4 New Year’s Resolutions for 2018’s Business Leaders

Samantha Caine

Blog post by Samantha Caine

Samantha Caine, is the Client Services Director at Business Linked Teams and has over 20 years experience working as a strategic training and recruitment expert for a variety of international businesses. She works with organisations to develop interactive, training solutions and oversees the implementation of global sales and leadership programmes that are aligned with leading edge thinking from across the world

7th December 2017

It’s certainly been a turbulent year all around with varying levels of global, political and continued technological disruptions shaking businesses to the very core. In this fast-changing business environment, workforces need strong leaders more than ever, but for leaders equally as perplexed as their workforces, it can often seem like a struggle to find a strong footing for stable leadership.

As businesses approach another year of uncertainty and prepare to hit the ground running, business leaders should consider these four resolutions to help make 2018 a resounding success for themselves and their workforces.

1.  Don’t just talk, listen

It’s all too easy to come up with your own exciting action plans for achieving business objectives, and it’s just as easy to present those plans of action to your team or wider organisation expecting them to feel equally as enthusiastic as you are. However, effective leaders must place themselves in the shoes of those that they’re leading, because they will also have valuable ideas or concerns about the path that is being chosen for them.

Asking the workforce questions and involving them in decision making is a great way to drive employee engagement and increase their feelings of value while sourcing a wider range of possible solutions from which the best strategy can be formed.

2.  Don’t just listen, act

Listening to your employees is certainly an effective way to make them feel valued, but listening is only half of the job. Wherever necessary, leaders should act to address thoughts and concerns and just as importantly to implement good ideas and suggestions. Not only does this help to maximise employee satisfaction levels, it’s also likely to have a positive impact on individual performance and the achievement of business objectives.

Leaders balancing countless responsibilities can easily miss simple things that could make big differences when addressed properly. Think of the workforce as your sounding board and don’t be afraid to act upon their suggestions or to reward those that put them forward, otherwise the simply listening could easily perceived as an empty gesture.
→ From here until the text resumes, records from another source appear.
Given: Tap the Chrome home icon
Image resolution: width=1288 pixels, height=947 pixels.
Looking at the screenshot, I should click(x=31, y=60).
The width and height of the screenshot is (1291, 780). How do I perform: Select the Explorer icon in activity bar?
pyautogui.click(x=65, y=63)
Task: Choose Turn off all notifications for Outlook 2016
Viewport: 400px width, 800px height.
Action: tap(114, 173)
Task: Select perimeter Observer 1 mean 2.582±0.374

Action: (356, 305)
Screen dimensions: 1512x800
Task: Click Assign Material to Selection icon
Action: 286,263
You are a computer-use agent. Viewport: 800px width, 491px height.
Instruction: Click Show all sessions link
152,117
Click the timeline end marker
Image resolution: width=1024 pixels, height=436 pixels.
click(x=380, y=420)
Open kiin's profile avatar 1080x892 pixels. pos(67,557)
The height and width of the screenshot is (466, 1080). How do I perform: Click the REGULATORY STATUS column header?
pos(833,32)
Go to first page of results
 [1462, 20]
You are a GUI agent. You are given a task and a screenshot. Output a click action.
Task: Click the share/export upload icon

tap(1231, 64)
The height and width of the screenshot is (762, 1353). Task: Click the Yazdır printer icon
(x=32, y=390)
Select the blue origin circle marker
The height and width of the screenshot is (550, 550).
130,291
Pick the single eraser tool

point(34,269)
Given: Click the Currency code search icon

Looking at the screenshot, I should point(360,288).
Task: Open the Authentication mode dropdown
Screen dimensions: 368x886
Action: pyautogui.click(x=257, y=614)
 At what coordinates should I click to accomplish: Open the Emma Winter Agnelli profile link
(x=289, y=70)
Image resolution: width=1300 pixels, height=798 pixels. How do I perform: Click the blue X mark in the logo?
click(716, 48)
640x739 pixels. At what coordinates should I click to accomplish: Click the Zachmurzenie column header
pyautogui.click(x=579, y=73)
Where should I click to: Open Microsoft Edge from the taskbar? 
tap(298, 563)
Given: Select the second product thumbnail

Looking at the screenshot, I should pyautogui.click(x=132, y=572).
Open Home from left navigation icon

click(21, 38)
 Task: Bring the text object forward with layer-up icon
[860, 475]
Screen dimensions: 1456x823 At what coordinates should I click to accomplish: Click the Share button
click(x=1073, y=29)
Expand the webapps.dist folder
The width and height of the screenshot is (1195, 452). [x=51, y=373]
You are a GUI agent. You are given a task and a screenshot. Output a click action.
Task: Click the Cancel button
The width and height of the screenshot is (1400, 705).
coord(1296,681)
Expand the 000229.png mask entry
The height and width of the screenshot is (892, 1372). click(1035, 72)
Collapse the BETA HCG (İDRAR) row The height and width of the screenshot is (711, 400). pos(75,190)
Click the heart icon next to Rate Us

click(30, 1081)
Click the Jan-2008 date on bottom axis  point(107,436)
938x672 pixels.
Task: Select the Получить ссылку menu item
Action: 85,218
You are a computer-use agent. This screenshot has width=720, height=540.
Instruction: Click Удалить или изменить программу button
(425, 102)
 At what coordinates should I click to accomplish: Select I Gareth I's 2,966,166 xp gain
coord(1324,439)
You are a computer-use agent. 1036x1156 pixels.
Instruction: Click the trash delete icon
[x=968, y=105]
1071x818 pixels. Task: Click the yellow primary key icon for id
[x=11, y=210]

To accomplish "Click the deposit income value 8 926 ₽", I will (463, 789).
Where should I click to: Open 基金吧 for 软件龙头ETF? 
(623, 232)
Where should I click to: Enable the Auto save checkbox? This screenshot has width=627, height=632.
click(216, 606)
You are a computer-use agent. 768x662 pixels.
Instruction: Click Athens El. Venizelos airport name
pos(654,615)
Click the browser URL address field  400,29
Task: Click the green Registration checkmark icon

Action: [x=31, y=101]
3.  Invest in training and development

With 10,000 baby boomers retiring every day, today’s workforces are fast becoming almost exclusively millennial, and the millennial generation is notorious for its high levels of expectation. Successful leaders must put every effort into understanding their workforces in order to get the best of them and there are plenty of studies that provide helpful insights for those leading the millennials through their working lives.

According to a recent Price Waterhouse Cooper (PwC) study, 52 percent of millennials say that the opportunity for career progression is the most desirable quality in a workplace, placing it above competitive wages and financial incentives (44 percent). The same study found that 35 percent of millennials prefer to be employed by organisations that offer good training and development programs, while another study by the Human Resources Professionals Association (HRPA) reports that 63 percent of millennials feel their leadership skills are not being developed.

Recognising where training is required within your workforce and developing successful training programmes will not only increase employee satisfaction, it will strengthen your workforce and, judging by the statistics, will also improve employee retention. 

4.  Communicate the value of the human workforce

If the national newspaper headlines are to be believed the rise of robots in the workplace has certainly caused a furore, but what do the studies tell us? The aforementioned study by PwC also questioned respondents over the anxieties over technologies such as artificial intelligence and automation threatening their livelihoods and found that 73 percent of the respondents don’t believe that technology can ever replace the human mind.

Effective leaders must ease the anxieties of their workforces by communicating what we know to be true; while some workplaces may be utilising ‘robots’ in the place of the human to undertake the mundane tasks, technology simply cannot match soft skills such as sales and communication skills, and this is where employees can continue to excel.

Strong leadership requires certain skills and behaviours that those who find themselves in leadership position don’t always have, or don’t have the confidence to use. Investing in a leadership training that is tailored to the business and its specific requirements will ensure that those in leadership are truly fit to lead, and that the workforces looking to them for guidance are in the safest possible hands.